**** Source data

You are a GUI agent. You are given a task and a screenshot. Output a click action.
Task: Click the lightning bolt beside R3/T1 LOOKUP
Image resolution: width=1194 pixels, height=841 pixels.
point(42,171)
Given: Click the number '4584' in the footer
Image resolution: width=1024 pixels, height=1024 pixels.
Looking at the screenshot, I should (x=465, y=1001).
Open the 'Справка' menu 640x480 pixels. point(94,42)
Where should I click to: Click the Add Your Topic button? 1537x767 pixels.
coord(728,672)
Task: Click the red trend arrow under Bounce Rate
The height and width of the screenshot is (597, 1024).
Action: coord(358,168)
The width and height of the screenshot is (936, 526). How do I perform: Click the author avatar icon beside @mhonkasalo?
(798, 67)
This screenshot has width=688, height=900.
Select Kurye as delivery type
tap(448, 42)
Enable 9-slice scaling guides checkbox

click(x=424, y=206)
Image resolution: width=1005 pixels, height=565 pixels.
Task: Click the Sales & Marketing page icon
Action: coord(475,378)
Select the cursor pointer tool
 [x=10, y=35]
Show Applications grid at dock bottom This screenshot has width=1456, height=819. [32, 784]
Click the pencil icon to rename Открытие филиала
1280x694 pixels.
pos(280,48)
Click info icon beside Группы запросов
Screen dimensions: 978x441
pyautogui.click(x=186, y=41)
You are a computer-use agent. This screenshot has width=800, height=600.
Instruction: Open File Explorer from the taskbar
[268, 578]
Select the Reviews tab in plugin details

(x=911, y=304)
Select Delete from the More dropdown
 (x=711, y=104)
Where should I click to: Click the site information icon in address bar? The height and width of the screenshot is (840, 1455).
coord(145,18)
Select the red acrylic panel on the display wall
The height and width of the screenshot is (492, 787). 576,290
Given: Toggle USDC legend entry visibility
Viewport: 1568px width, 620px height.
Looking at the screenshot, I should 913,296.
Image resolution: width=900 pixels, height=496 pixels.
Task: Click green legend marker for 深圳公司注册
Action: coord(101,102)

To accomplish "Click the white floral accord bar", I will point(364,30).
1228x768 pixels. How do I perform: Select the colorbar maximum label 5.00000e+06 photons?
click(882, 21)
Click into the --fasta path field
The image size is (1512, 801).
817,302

********

◆ Assigned task:
Return, exactly, the lines from the first line of the records above to the line containing "Given: Click the number '4584' in the footer", both included.

◆ Finished task:
You are a GUI agent. You are given a task and a screenshot. Output a click action.
Task: Click the lightning bolt beside R3/T1 LOOKUP
Image resolution: width=1194 pixels, height=841 pixels.
point(42,171)
Given: Click the number '4584' in the footer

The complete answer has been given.